【2025年NISA戦略】世界同時株安が起きても日本株は「買い」の理由、焦点は日銀の利上げと円高シフト
(中野晴啓:なかのアセットマネジメント社長) 新NISA2年目となる2025年、株や為替はどう動くのでしょうか。前編では、「米国一人勝ち」とも言える状況が終わり、世界同時株安の引き金を引く可能性を指摘しました。では、日本はどうなるのでしょうか。 【写真】2024年は1ドル=161円台まで円安が進んだ。はたして2025年は? ■ 迷走気味の日銀、利上げはどうなる? カギとなるのが、日銀です。 日銀は12月の金融政策決定会合で利上げを見送りました。植田総裁はその理由について、「来年の春闘に向けたモメンタムなど、今後の賃金動向についても少し情報が必要」「次の利上げの判断に足るには、もう1ノッチ(段階)ほしい」などとコメントしました。これを受けてドル円相場は金融政策決定会合前と比べて3円以上、ジワジワと円安が進みました。 来年の春闘ということは、春頃まで利上げをしない可能性が出てきました。「1ノッチ」が何を指すかは不明ですが、トランプ政権誕生後の状況を見極めたい、ということだと見られています。マーケットは安心して円売りをできたわけです。日銀が介入しない限り、春くらいまでは円安傾向が続く可能性があるでしょう。 私は、今回の植田総裁の発言を聞いて、正直、日銀は迷走気味だなと感じています。

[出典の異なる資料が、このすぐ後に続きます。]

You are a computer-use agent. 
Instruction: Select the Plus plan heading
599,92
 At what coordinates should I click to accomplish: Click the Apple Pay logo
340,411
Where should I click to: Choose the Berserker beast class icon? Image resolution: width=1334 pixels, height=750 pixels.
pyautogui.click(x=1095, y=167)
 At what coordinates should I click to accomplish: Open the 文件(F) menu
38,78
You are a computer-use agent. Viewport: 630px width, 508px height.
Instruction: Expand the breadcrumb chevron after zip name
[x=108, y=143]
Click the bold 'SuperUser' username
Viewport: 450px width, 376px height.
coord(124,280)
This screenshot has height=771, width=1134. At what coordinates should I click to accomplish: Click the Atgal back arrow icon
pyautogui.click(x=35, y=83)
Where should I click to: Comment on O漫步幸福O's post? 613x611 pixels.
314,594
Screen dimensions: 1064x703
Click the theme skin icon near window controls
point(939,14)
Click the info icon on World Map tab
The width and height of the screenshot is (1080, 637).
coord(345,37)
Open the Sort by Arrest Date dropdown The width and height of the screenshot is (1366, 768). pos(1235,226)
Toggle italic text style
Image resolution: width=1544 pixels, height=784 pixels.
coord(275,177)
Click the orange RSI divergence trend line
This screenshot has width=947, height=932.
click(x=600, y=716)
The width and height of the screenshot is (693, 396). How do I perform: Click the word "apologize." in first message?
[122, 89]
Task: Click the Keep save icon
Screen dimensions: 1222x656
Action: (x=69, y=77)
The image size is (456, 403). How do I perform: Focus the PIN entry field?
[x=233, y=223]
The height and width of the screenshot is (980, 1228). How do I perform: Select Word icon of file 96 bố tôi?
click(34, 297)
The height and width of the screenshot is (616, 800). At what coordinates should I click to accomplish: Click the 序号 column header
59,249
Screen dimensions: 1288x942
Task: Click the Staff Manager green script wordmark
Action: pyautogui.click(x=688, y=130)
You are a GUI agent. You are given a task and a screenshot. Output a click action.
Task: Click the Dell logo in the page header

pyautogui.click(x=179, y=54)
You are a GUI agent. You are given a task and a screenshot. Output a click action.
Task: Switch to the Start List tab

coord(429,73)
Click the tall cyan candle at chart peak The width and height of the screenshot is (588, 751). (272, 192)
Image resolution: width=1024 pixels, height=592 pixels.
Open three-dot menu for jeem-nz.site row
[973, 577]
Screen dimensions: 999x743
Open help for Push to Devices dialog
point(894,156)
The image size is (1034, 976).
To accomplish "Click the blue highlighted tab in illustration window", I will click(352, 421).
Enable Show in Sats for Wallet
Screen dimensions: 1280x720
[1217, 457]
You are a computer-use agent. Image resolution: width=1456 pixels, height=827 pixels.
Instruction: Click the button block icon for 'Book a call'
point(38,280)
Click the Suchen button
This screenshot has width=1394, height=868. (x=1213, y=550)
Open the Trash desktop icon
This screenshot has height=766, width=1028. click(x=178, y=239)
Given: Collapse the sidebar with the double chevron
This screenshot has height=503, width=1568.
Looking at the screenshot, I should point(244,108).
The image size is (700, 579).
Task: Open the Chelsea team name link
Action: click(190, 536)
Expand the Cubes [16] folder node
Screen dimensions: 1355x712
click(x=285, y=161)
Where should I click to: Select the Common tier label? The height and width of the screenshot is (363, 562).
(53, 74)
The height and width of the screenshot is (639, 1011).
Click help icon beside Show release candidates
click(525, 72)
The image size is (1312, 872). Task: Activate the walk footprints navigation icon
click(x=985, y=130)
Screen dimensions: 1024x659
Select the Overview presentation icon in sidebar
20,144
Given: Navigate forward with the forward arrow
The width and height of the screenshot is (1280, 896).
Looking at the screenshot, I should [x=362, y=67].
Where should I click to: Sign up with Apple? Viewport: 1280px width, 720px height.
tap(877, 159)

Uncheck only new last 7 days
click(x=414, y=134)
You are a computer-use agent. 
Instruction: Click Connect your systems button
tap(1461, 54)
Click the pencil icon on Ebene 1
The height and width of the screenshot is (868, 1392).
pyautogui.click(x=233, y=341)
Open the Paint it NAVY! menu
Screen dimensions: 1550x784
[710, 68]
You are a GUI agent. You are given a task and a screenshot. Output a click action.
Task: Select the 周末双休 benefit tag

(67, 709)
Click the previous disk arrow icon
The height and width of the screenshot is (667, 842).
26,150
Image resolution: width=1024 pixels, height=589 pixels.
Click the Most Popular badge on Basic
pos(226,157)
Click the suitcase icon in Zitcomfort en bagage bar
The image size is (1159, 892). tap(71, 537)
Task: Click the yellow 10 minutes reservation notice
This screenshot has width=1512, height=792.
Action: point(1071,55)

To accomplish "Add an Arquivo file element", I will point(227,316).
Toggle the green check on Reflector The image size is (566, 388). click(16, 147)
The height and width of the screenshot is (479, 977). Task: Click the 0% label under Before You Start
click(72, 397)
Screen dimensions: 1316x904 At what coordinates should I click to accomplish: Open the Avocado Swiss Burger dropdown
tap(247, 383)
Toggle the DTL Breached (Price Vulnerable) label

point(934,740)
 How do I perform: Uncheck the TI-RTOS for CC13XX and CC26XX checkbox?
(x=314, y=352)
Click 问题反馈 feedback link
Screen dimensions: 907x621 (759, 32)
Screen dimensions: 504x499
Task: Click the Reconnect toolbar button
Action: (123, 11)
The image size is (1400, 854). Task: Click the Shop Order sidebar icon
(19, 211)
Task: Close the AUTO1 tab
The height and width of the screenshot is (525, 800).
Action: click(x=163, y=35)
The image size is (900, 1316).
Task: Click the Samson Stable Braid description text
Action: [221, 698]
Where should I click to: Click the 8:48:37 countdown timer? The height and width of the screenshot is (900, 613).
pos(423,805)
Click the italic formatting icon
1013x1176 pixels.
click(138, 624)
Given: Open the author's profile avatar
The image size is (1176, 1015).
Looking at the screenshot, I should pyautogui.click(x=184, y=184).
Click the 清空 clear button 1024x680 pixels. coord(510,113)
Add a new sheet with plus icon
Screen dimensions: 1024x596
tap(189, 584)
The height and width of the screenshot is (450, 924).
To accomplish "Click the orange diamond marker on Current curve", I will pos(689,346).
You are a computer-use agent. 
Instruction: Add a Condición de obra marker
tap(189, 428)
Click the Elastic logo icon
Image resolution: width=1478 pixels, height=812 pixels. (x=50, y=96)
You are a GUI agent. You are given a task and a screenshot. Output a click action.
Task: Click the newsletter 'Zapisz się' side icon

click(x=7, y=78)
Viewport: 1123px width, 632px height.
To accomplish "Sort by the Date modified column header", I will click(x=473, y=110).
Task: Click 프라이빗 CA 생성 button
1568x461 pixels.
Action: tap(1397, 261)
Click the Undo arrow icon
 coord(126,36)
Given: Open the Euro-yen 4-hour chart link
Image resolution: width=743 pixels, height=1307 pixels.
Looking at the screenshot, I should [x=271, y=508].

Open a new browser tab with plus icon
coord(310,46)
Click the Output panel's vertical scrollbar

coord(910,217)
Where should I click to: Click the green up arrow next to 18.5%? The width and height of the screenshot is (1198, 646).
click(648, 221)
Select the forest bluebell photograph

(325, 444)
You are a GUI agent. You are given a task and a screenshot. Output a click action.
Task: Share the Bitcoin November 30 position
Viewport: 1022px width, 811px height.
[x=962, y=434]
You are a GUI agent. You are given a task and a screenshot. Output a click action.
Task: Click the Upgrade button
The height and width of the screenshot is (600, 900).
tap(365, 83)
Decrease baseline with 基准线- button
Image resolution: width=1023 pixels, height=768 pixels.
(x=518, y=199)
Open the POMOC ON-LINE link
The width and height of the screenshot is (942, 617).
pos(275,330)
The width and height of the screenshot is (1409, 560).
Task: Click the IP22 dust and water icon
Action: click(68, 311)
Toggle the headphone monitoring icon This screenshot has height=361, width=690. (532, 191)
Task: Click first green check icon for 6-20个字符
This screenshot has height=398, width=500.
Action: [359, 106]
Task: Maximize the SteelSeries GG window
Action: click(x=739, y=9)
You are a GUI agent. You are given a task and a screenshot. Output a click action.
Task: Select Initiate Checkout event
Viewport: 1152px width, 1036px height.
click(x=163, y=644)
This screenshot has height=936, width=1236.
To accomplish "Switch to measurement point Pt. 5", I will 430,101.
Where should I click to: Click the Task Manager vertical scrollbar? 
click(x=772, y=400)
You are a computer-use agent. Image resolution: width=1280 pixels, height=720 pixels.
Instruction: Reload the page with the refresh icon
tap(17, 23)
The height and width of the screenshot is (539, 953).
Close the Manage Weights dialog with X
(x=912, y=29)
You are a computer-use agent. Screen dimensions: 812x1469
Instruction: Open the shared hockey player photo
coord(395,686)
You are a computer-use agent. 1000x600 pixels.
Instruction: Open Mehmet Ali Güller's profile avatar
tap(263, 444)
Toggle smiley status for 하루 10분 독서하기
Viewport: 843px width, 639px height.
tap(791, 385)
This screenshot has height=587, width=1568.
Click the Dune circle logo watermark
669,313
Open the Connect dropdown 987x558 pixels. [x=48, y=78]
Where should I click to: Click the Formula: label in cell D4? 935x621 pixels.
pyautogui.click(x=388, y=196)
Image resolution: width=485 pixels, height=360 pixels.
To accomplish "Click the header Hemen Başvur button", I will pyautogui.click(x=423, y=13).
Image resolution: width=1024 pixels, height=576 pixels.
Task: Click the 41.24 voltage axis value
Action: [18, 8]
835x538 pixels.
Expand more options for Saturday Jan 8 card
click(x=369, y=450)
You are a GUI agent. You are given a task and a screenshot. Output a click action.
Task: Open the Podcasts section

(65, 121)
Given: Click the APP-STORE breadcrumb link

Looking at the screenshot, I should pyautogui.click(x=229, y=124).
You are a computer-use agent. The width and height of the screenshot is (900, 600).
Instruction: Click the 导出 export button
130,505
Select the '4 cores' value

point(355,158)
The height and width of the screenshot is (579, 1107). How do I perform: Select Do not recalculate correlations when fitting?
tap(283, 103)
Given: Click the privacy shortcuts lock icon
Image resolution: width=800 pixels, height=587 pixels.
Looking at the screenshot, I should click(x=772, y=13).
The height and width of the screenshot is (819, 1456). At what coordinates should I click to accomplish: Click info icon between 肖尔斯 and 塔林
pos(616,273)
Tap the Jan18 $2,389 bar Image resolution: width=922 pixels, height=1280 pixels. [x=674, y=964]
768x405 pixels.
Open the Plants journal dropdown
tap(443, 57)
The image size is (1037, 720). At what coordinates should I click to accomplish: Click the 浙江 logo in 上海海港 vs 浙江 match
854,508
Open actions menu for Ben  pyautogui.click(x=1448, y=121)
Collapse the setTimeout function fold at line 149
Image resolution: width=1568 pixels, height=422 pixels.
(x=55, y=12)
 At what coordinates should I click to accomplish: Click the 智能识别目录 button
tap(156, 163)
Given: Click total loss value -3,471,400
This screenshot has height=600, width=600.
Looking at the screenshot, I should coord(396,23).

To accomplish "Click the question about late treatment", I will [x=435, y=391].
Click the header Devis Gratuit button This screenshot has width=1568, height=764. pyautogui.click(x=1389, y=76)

■ 日銀に迫られる二択 円安によって今や、国民はますます窮乏化しています。トヨタ自動車のような輸出企業がうるおう一方、消費者は円安による輸入品価格の上昇にあえいでいます。こんな不公平な円安を、日銀、政府はいつまで放置するのでしょうか。 日銀にはもはや、2つの選択肢しかありません。円安を食い止めることを諦めるか、もしくは利上げをして日本社会のインフレ耐性を高めるか、です。当然、取るべき施策は後者でしょう。 黒田前総裁時代、日銀は大規模な金融緩和を実施しましたが、産業界を抜本的に強くすることはできませんでした。むしろ、経営を甘やかし、資本効率は低いままで、企業の新陳代謝も進んでいません。日本の停滞は、10年続いた異常な金融環境と無関係ではないのです。 利上げをすれば金利負担に耐えられず、市場から退場を迫られる企業も出てくるでしょう。利上げは円高に作用するので、輸出企業は業績の下方修正を余儀なくされるかもしれません。しかし、そうした状況を経て、資本効率を改善し競争力を高めている企業が選別され、中・長期的に見て日本経済を強くするきっかけになるのです。 そのため私は、日銀は強い意志を持って、好ましい水準とされる中立金利の1%を目指して、金利を引き上げていくべきだと思います。1月にも利上げをするのが望ましいと考えますが、それが無理でも、2025年末には1%まで引き上げられていると予測しています。